Task statement. Reproduce the lines from the start through the one containing "Looking at the screenshot, I should [x=13, y=771].", keeping every character unchanged.

Data records.
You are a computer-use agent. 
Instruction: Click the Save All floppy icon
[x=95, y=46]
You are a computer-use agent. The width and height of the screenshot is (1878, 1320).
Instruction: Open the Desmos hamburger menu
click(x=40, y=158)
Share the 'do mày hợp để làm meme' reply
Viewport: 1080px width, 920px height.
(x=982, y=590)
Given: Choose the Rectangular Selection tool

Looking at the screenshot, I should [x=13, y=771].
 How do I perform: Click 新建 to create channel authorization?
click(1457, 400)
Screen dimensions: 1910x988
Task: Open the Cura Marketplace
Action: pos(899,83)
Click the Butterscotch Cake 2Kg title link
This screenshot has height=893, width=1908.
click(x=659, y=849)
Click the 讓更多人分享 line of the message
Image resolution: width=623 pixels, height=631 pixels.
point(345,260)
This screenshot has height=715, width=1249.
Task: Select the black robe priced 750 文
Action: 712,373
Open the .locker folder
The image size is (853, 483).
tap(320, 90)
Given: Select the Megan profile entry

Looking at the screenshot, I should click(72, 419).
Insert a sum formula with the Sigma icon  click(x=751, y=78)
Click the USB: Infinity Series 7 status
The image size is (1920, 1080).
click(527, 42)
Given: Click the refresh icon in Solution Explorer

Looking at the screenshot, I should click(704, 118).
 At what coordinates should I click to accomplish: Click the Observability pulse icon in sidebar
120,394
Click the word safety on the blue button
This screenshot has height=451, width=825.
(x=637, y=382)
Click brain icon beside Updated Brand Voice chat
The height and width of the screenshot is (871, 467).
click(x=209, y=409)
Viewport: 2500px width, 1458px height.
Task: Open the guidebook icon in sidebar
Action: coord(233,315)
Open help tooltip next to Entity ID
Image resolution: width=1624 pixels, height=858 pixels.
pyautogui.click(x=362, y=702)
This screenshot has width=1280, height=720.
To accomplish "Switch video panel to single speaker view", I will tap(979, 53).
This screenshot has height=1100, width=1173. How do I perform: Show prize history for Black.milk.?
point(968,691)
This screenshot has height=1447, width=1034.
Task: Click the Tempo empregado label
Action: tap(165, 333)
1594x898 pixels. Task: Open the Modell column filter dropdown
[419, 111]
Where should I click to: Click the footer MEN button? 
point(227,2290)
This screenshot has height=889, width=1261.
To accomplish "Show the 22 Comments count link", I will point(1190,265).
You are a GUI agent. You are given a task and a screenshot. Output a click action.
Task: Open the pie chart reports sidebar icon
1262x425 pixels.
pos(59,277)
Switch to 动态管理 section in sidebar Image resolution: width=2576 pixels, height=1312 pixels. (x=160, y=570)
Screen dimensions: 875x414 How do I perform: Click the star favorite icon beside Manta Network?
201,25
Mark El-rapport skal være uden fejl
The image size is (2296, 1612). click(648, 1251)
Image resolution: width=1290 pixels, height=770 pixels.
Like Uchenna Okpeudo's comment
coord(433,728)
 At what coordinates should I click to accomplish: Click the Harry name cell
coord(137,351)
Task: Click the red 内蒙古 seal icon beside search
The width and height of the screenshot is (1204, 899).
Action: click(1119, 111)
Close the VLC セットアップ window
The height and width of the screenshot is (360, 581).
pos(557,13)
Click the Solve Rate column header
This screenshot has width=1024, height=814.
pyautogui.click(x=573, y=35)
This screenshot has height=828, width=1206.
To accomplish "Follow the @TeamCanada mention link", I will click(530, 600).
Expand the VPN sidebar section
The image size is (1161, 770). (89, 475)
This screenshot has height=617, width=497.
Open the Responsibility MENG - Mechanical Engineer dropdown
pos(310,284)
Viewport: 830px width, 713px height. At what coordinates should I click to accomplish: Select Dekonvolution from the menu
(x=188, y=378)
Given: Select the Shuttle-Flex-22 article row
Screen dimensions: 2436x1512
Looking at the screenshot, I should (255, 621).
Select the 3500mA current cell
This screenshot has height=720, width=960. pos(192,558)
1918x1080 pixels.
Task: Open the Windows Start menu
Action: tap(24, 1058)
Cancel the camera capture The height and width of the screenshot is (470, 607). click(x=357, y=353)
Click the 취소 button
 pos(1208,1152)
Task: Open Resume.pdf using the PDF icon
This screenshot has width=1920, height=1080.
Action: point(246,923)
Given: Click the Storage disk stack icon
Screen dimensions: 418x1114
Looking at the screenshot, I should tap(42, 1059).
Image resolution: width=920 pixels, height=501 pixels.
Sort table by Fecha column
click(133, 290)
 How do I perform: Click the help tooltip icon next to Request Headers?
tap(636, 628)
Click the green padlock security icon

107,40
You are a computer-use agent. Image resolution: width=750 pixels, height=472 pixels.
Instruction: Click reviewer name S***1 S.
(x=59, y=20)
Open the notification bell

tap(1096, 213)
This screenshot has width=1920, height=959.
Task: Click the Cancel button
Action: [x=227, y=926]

Exercise answer.
You are a computer-use agent. 
Instruction: Click the Save All floppy icon
[x=95, y=46]
You are a computer-use agent. The width and height of the screenshot is (1878, 1320).
Instruction: Open the Desmos hamburger menu
click(x=40, y=158)
Share the 'do mày hợp để làm meme' reply
Viewport: 1080px width, 920px height.
(x=982, y=590)
Given: Choose the Rectangular Selection tool

Looking at the screenshot, I should [x=13, y=771].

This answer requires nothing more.